Areas of Expertise:

• Air Traffic Management
• Guidance, Navigation, Control, and Estimation
• Multi-Modal Transportation
• Operational Procedures and Operator Interfaces
• Communications, Navigation, Surveillance, and Weather Sensor Systems
• Advanced Sensors and Machine Vision

Air Traffic Management (ATM):

ATI principals, associates and partners have extensive research experience in air traffic management and air traffic control. Their research activities cover vast topic areas, including: airspace and airport designs and analyses, operational concept designs and analyses, probabilistic forecasting of traffic demand, National Airspace System (NAS) delay forecasting based on weather forecast and traffic demand, and air traffic flow modeling. Specific concepts that have been studied include: aircraft self-separation for Free Flight, modeling and prediction of air traffic controller workload, direct routing as an alternative to the conventional airspace route structure, integration of space launch vehicle operation into the NAS, advanced traffic flow management techniques, use of very closely spaced parallel runways for IFR operations, and automation systems for ATC and the flight deck.
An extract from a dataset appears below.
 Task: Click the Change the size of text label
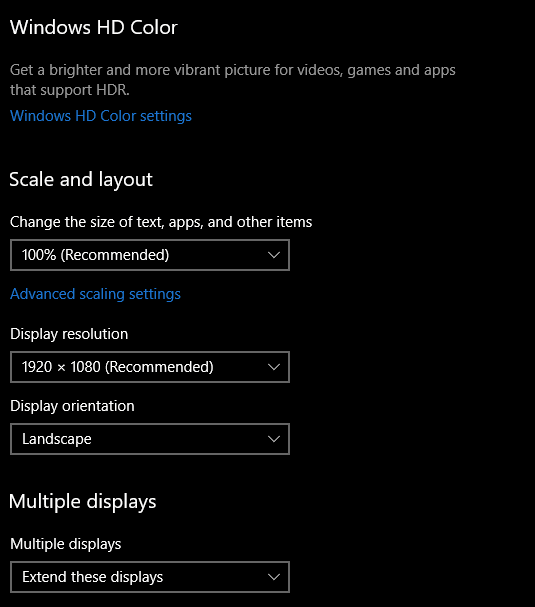click(x=161, y=223)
Principals of ATI have led the development of various ATM analysis tools as well as decision support tools for air traffic control (ATC) and traffic flow management (TFM). The suite of tools for ATM ayalyses are useful for studying system-wide models involving airspace geometry, sectorization of the en route airspace, Special Use Airspace (SUA), victor airways and jet routes, terminal airspace, and airport operations. The tools support models of most common aircraft and rotorcraft types, and sophisticated models of guidance and navigation algorithms for simulating realistic aircraft operations and trajectories. These computer-based tools have been used in evaluating novel concepts for improving safety and increasing capacity of the NAS. In addition to analysis tools, the ATI staff have spearheaded the development of various decision support tools that incorporate advanced technologies for TFM as well as en route, terminal, and airport ATC.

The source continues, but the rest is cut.